Selain itu, stres akibat operasi dan imunosupresi akibat anestesi dan opioid
selama periode perioperatif dapat berperan penting dalam pembentukan dan
pertumbuhan lesi metastatik. Peran imunosupresi akibat anestesi dalam
mendukung terjadinya rekurensi kanker diajukan oleh studi praklinis yang
tersedia (File tambahan 1).

Risiko

Perawatan medis dari pasien yang diinklusi, dari segi anestesi, operasi, dan
perawatan pasca operasi, tidak berbeda dari praktik sehari-hari. Risiko terutama
terkait dengan toksisitas sistemik anestesi lokal; overdosis dapat mempengaruhi
sistem saraf pusat (misalnya mengantuk, kebingungan, euforia, penglihatan ganda,
kejang), sistem kardiovaskular (misalnya hipotensi, bradikardia, aritmia, serangan
jantung), sistem pernapasan (misalnya takipnea, apnea), atau hematologi
(misalnya methemoglobinemia). Namun, dosis yang digunakan dalam penelitian
ini telah berulang kali terbukti aman dan menghasilkan konsentrasi plasma yang
jauh di bawah tingkat toksik (5 μg.ml-1). Untuk menjaga keamanan, pasien
dengan disfungsi jantung sistolik atau gangguan metabolisme lidokain akibat
disfungsi hati atau sirosis dieksklusi dari penelitian. Selain itu, pasien terus
dipantau dengan elektrokardiografi selama pemberian lidokain. Jika dicurigai
terjadi intoksikasi, pasien akan menerima infus emulsi lipid setelah tindakan
resusitasi standar sesuai dengan protokol lokal berdasarkan pedoman
internasional.

Keterbatasan

Namun demikian, penelitian ini memiliki beberapa keterbatasan. Salah satunya


adalah perekrutan pasien yang menjalani berbagai jenis prosedur.

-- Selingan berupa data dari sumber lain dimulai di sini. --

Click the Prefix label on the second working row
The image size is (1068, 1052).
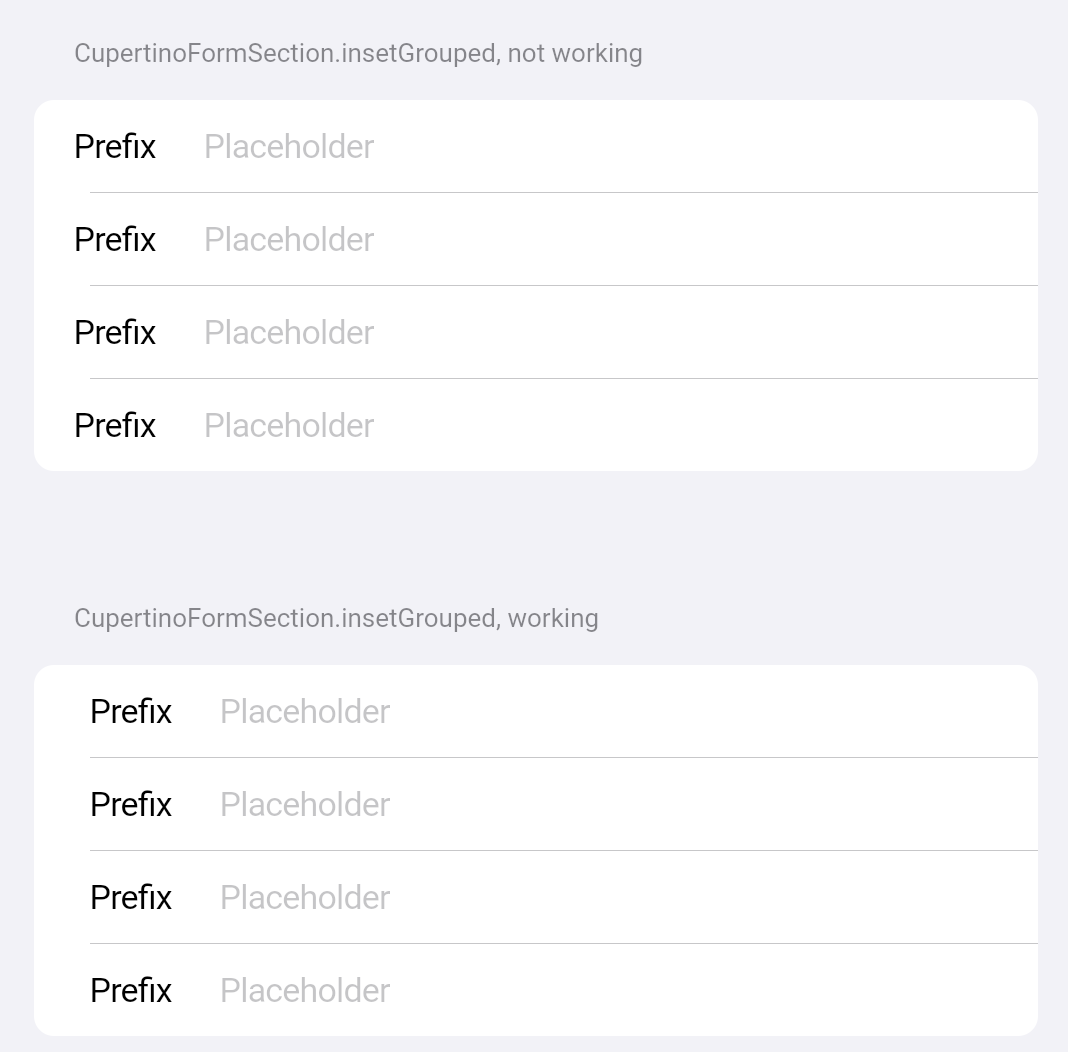(x=130, y=804)
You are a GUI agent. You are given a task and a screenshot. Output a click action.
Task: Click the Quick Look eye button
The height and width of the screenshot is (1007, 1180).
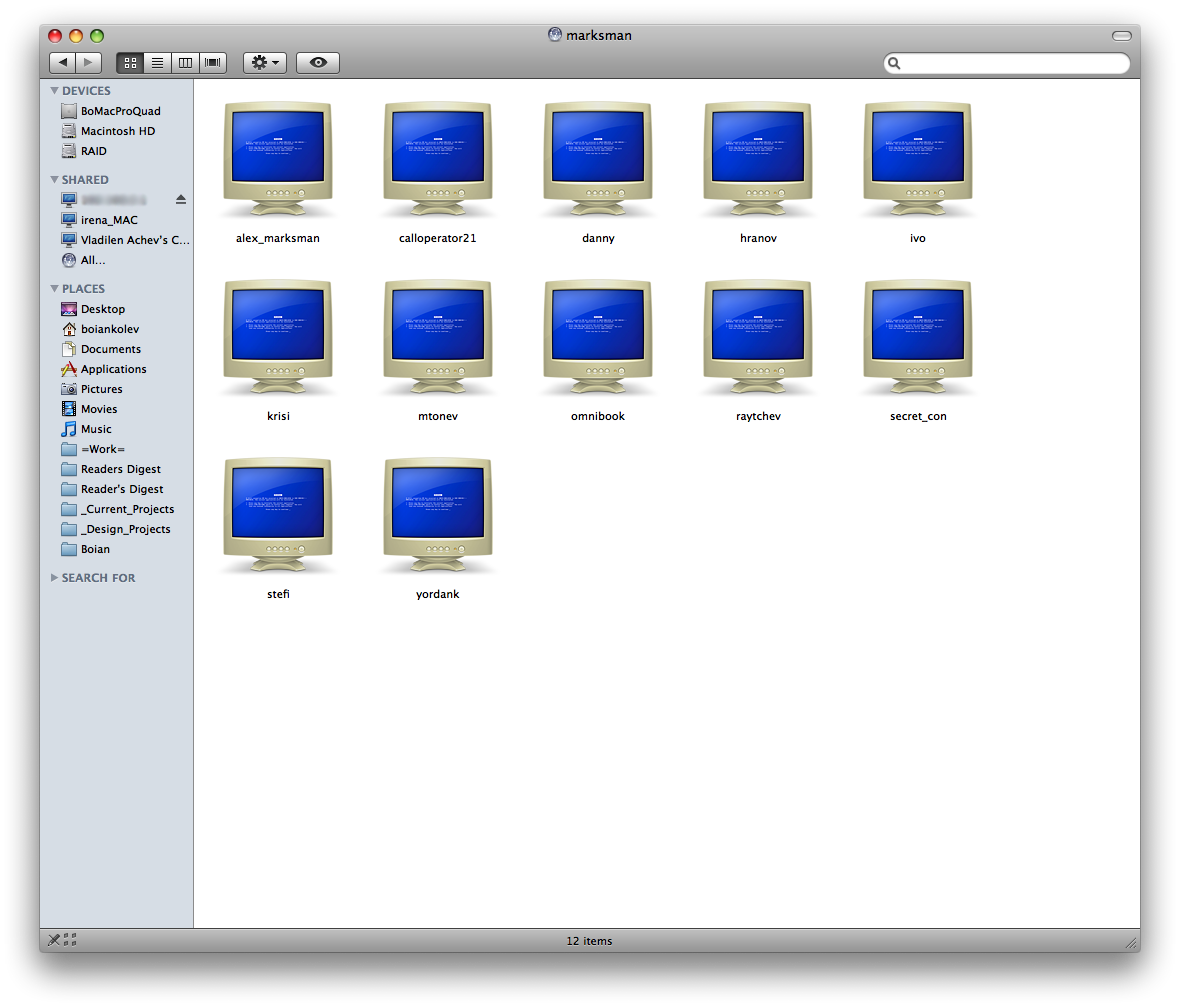pyautogui.click(x=318, y=63)
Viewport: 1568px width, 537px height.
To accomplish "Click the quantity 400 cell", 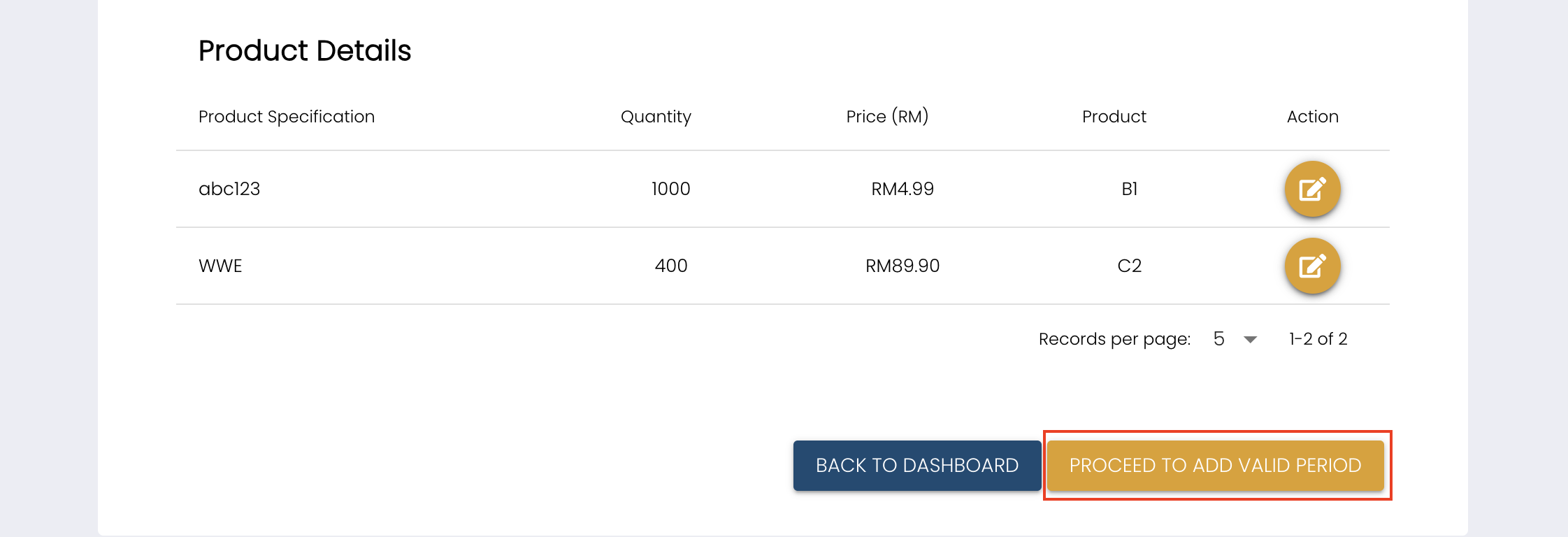I will (671, 266).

Teknik bedah
akan berbeda pada setiap prosedur, dan oleh karena itu kami telah merencanakan
analisis subgrup (dengan atau tanpa flap pectoralis mayor atau flap bebas).
Keterbatasan lain adalah, untuk masalah organisasi, unit perawatan harus
disiapkan oleh perawat PACU yang kemudian membawa jarum suntik ke ruang
operasi tetapi tidak akan terlibat dalam perawatan pasien studi. Meskipun hal ini
bertujuan untuk menjamin blinding, mengingat perawat dan tim medis yang
merawat pasien akan berada di departemen yang sama maka bias akibat
unblinding tidak dapat disingkirkan. Selanjutnya, jika penggunaan kortikosteroid
pasca operasi diduga oleh tim bedah, pasien tidak terdaftar ke dalam penelitian.
Namun, jika kortikosteroid diberikan pada periode perioperatif akibat potensi
edema saluran napas atas, pasien tidak dieksklusi; analisis dilakukan sesuai
dengan prinsip niat-untuk-mengobati akan digunakan untuk analisis, dan analisis
sub-kelompok akan dipertimbangkan sesuai dengan angkatan kerja masing-
masing kelompok.

Status Penelitian

Rekrutmen pasien dimulai pada bulan Desember 2016. Waktu selesainya


penelitian diprediksi pada bulan Juni 2019.